Immunotherapies targeting PD-1 in recurrent glioblastoma (rGBM) have shown limited activity. We hypothesize combining therapies targeting immunosuppressive pathways with cytotoxic and antiangiogenic therapies will improve survival. This nonrandomized, noncomparative Phase II study examines safety and efficacy of an anti-PD-1 monoclonal antibody (retifanlimab), hypofractionated radiotherapy (HFRT), and bevacizumab, with or without an IDO1 inhibitor (epacadostat), in patients with rGBM.
This is an open-label Phase II study of two regimens. Regimen A examines retifanlimab (500mg IV Q4W) + bevacizumab (10mg/kg IV Q2W) + HFRT (3.5Gy/day x 10) in patients with IDH1/2-WT rGBM. Regimen B adds epacadostat. Key inclusions include dexamethasone ≤ 4 mg/day and reirradiation candidacy. The primary endpoint is overall survival (OS) probability at 9 months (OS-9). An increase of OS-9 from 38% (bevacizumab alone) to 60% was considered clinically relevant and required 24 efficacy evaluable patients.

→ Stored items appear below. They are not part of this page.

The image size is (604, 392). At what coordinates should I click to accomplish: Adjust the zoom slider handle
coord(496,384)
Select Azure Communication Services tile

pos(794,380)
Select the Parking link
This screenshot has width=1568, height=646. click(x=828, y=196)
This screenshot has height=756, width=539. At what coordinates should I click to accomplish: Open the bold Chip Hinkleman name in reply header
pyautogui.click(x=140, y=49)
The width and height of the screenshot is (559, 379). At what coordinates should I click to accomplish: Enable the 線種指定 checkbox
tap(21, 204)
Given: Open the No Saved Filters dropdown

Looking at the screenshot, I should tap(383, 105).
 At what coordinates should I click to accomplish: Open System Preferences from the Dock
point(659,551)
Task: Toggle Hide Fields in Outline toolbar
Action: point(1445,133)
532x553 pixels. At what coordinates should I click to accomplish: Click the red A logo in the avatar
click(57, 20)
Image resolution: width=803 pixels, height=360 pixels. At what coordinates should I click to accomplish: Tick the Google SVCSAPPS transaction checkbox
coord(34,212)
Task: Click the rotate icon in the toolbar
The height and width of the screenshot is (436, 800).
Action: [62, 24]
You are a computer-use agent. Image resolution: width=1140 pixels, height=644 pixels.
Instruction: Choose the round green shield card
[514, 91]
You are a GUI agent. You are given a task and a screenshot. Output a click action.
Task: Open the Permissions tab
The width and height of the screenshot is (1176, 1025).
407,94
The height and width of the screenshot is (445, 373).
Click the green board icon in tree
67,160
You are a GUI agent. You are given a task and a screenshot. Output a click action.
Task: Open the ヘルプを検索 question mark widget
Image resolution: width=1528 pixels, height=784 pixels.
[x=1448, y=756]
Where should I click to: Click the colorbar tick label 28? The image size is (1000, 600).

Regimen A accrual is complete; interim results are as follows: 26 rGBM enrolled, with 24 evaluable [median age 64.2 years (42.1-81.8); 29% female; 29% MGMT promotor methylated; 33.3% with multi-focal disease; median KPS 90 (70-100); median baseline dexamethasone 0 mg (0-4) and ALC 1,000 cells/µl (300-3,700)]. Patients received a median of 6 cycles as of May 2022 (2-24). Median follow-up is 16.0 months. Interim median PFS is 7.0 months (95%CI: 4.5~11.1) and median OS is 12.2 months (95%CI 7.1~18.0). Regimen A met primary endpoint with OS-9 of 67% (95%CI: 44~82%). Overall response rate is currently 58% (95%CI: 36.94~77.2%). There were five possible immune-related grade 3+ toxicities to date (n = 1 each colitis, vomiting, and seizure; n = 2 diarrhea). Regimen B is enrolling.
Interim analysis suggests combination retifanlimab, HFRT, and bevacizumab in rGBM is generally well-tolerated, with encouraging OS and PFS at the time of submission. Correlative analysis is ongoing and will be presented at the meeting.